Perante este contexto, considera o ISS, o cenário do Mundo Dividido “parece ser o mais provável”. Este cenário veria uma ordem global mais fragmentada e o recuo do atual sistema baseado em regras ao longo do tempo.
Por outro lado, num mundo em que Washington e Bruxelas não actuem como um só, a China poderia ultrapassar o potencial de poder da UE em 2027 e o dos Estados Unidos em 2031, estima o ISS.
“Nesta trajectória, a constante perda de legitimidade, influência e ascendente das Nações Unidas avança a passos largos, e a África sofre. A manutenção da paz e o apoio à pacificação em África declinam”, acrescente o instituto.
Garth Shelton, professor associado no Departamento de Relações Internacionais da Universidade de Wits em Joanesburgo, África do Sul, especialista nas relações entre África e a Ásia, que participou nesta quarta-feira na discussão do projecto, considerou o primeiro dos três cenários demasiado optimista e os dois seguintes excessivamente pessimistas.
Para Shelton, depois da pausa provocada pela covid-19 e contida que parece a guerra na Europa, o mundo vai continuar a sua trajectória de crescimento e a China manterá o ascendente alcançado em África, um continente de que “precisa” para alcançar a hegemonia mundial que persegue.
Já o continente enfrenta como principais desafios a capacidade de marcar a agenda mundial e de “influenciar os principais actores externos mundiais”.
O especialista não apenas considerou que o continente africano está muito dependente da China, como questionou a capacidade de África, enquanto entidade singular, de influenciar os principais actores mundiais, desde logo Pequim, mas também os Estados Unidos, União Europeia e outras grandes potências.
A título de exemplo, questionou as expectativas de sucesso do continente na cimeira África-Estados Unidos prevista para o final do ano: “Conseguirá África ir para a cimeira bem preparada, com uma ideia clara do que quer dos Estados Unidos e colocar em cima da mesa as suas pretensões e obter algumas respostas” de Washington, questionou Garth Shelton.
Ou, acrescentou: “Irá para a cimeira sem preparar quaisquer objectivos ou planos e receberá dos Estados Unidos aquilo que Washington quiser oferecer, saindo de lá sem nada de muito válido?”.

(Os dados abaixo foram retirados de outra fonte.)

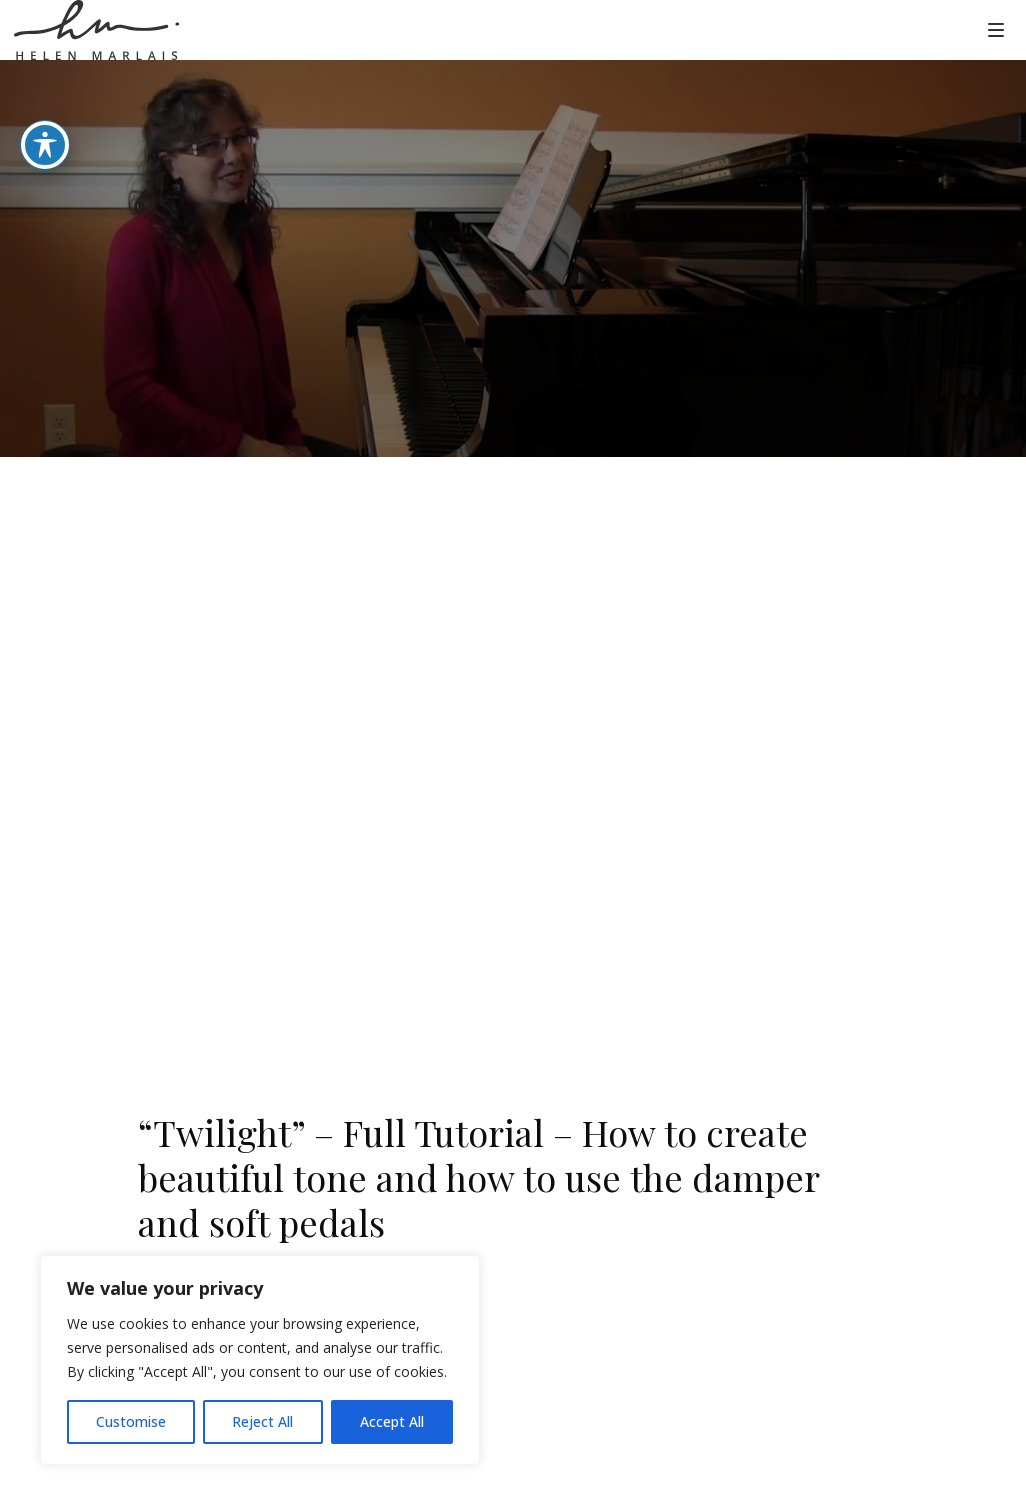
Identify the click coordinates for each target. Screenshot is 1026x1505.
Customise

“Penso que não temos a capacidade de trabalhar em conjunto. A União Africana não tem uma perspectiva africana em relação a estes assuntos. Se a tivesse, penso que o nosso poder de agenciamento aumentaria dramaticamente”, considerou ainda.

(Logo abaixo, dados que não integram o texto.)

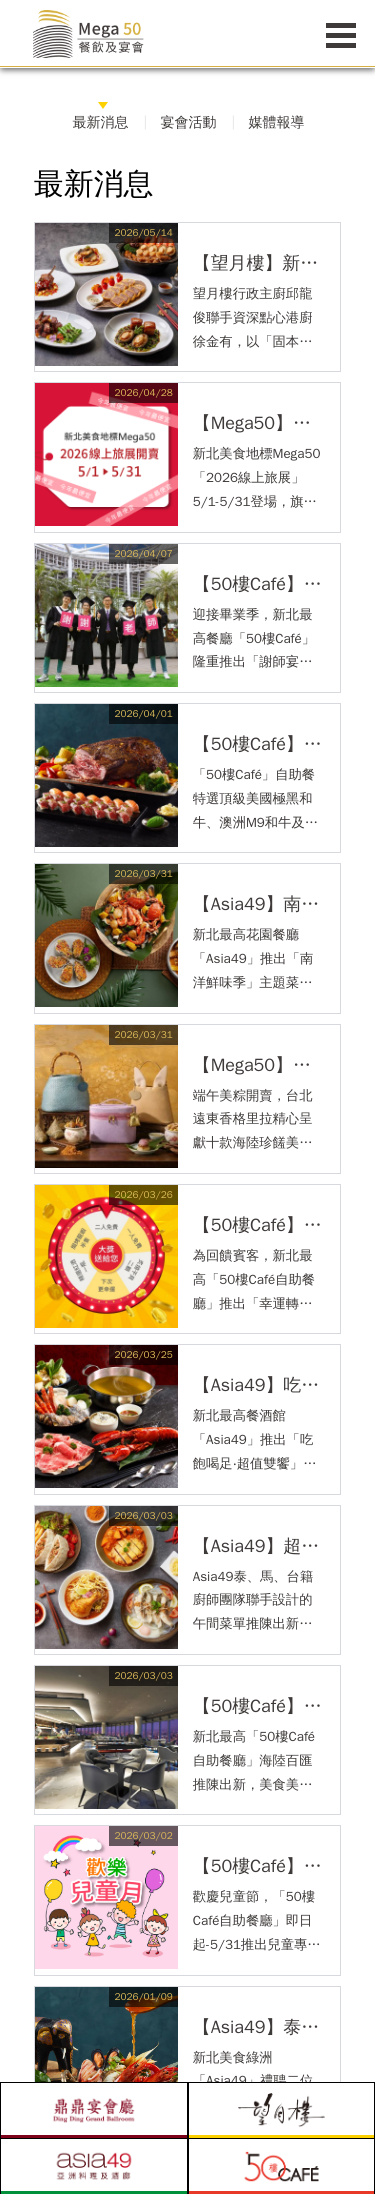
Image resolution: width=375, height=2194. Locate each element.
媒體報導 (277, 122)
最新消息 (101, 122)
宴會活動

“Claro que temos todas as matérias-primas que os países industrializados procuram. Mas não cooperamos. Não as usamos como instrumento na nossa relação com os actores externos. Precisamos de o fazer”, sublinhou.
Jakkie Cilliers, coordenador do projecto do ISS, considerou igualmente que “a capacidade de África falar a uma só voz é muito limitada”.
A União Africana tem 55 Estados-membros, lembrou, referindo: “Gostaríamos de dizer que África precisa de falar a uma só voz, mas penso que nunca o fará”.
“Talvez, a prazo, África venha a ter um mercado comum e possa alcançar alguns progressos nesse sentido, mas não acredito que isso venha a acontecer nos próximos 50 anos”, acentuou.
“Em 2033, com muita sorte, teremos a funcionar o acordo de comércio livre, pelo que penso que não devemos entusiasmar-nos muito com a capacidade de influenciar a agenda mundial”, avisou o investigador do ISS.